(Saved entries)
Segment Open

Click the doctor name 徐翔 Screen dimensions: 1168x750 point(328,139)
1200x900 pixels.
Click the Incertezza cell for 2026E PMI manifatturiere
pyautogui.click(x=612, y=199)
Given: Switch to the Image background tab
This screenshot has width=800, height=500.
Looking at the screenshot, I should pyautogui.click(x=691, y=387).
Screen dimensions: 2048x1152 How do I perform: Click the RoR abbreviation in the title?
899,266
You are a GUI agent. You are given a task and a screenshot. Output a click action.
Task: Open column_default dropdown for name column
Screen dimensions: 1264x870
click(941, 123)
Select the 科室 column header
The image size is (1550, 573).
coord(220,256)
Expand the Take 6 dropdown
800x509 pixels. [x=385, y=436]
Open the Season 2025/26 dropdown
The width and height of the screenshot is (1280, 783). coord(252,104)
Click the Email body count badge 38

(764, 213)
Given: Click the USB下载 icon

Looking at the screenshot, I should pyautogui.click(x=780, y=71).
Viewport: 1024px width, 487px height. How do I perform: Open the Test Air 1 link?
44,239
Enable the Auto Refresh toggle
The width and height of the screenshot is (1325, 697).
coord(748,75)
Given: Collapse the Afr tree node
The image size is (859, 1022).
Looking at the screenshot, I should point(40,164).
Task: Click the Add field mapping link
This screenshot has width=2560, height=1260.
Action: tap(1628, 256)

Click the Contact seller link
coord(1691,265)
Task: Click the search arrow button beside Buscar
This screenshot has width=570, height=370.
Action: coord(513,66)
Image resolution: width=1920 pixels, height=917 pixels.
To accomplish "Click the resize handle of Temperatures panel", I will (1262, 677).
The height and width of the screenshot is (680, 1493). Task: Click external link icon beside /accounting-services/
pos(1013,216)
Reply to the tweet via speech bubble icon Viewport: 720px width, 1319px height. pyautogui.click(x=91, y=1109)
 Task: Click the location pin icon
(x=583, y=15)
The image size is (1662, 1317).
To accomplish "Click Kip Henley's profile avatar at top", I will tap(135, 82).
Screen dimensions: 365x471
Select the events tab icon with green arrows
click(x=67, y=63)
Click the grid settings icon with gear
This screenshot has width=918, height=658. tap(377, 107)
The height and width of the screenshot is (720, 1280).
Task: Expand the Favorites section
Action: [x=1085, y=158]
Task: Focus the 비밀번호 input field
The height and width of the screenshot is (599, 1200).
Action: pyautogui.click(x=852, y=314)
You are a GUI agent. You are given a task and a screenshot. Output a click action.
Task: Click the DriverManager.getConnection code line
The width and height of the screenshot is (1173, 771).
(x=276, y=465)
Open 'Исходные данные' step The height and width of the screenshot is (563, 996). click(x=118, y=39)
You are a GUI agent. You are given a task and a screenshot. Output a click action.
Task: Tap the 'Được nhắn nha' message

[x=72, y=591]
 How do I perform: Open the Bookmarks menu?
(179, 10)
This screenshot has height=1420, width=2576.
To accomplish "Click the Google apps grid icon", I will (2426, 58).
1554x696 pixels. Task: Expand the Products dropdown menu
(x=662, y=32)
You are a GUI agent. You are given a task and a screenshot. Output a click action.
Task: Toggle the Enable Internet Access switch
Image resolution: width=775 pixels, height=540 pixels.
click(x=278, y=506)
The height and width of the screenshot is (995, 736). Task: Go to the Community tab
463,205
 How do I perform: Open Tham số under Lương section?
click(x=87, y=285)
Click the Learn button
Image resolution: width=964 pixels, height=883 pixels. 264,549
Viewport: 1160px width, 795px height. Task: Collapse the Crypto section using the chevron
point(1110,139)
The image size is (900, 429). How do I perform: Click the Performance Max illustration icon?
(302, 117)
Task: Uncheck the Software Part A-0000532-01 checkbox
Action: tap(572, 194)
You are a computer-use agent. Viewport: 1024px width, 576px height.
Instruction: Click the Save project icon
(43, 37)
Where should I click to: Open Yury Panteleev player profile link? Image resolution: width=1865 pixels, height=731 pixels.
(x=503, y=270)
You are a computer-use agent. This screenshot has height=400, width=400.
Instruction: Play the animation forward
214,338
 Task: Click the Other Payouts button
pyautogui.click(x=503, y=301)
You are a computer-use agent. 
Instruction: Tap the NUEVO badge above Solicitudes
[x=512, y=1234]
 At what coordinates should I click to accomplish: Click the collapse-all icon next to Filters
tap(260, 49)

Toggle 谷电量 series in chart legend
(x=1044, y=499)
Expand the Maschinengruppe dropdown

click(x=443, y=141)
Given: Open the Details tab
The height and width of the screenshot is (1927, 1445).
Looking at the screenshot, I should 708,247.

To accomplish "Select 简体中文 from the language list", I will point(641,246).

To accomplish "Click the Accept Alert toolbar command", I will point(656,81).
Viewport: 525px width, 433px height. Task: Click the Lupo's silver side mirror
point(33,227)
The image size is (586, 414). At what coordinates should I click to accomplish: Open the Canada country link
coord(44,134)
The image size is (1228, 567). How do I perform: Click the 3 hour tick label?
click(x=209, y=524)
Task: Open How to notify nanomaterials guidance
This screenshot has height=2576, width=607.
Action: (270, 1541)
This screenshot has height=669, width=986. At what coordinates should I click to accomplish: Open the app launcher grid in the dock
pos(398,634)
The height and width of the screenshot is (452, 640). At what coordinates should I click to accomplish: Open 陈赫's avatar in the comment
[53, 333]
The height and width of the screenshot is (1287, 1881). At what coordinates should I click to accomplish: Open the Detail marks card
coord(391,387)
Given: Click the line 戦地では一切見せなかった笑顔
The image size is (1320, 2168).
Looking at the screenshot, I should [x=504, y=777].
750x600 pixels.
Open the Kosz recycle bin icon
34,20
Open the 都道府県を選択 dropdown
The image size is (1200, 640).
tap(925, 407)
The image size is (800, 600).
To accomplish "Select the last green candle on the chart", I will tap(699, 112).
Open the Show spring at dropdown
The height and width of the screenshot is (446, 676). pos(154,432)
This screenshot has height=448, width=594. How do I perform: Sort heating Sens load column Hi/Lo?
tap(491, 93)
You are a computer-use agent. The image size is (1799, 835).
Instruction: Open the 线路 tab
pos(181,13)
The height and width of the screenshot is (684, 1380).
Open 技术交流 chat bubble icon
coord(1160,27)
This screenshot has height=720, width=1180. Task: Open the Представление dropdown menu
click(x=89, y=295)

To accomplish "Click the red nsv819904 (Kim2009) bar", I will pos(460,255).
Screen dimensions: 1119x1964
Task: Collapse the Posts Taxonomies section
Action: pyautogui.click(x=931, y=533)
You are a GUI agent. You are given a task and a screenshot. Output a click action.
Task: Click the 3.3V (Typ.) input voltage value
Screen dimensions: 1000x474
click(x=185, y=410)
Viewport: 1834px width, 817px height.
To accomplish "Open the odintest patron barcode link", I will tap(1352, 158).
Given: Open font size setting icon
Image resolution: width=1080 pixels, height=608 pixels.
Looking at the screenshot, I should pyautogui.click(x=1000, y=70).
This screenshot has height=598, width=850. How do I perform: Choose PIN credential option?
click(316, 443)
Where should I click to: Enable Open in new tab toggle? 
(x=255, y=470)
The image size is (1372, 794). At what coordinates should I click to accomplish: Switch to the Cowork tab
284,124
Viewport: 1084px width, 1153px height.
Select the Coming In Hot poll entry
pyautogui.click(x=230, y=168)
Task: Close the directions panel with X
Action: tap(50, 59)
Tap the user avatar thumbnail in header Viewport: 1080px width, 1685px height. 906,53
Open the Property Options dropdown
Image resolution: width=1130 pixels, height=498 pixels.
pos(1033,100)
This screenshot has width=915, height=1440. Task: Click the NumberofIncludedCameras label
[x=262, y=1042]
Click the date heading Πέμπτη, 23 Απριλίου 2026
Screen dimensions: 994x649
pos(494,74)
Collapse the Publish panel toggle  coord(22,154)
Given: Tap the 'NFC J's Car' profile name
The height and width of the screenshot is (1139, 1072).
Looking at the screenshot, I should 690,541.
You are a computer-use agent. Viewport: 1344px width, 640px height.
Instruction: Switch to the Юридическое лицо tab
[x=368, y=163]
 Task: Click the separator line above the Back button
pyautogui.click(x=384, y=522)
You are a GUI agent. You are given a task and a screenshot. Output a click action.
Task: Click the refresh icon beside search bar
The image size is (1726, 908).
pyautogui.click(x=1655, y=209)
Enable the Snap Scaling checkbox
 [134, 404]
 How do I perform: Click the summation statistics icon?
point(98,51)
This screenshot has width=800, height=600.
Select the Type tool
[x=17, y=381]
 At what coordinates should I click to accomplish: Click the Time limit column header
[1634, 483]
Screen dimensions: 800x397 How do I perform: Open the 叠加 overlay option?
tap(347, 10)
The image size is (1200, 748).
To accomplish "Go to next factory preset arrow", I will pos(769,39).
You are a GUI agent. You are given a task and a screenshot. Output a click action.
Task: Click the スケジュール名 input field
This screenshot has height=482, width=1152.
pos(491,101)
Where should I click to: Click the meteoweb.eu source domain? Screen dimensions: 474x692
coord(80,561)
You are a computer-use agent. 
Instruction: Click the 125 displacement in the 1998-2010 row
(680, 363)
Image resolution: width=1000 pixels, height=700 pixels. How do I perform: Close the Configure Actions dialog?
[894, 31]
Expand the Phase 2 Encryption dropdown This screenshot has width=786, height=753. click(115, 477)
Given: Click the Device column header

Segment Closed

Task to carry out: Set every line down again exactly. Begin with the first line of the entries and finish with the line containing "Given: Switch to the Image background tab".

Response area:
Click the doctor name 徐翔 Screen dimensions: 1168x750 point(328,139)
1200x900 pixels.
Click the Incertezza cell for 2026E PMI manifatturiere
pyautogui.click(x=612, y=199)
Given: Switch to the Image background tab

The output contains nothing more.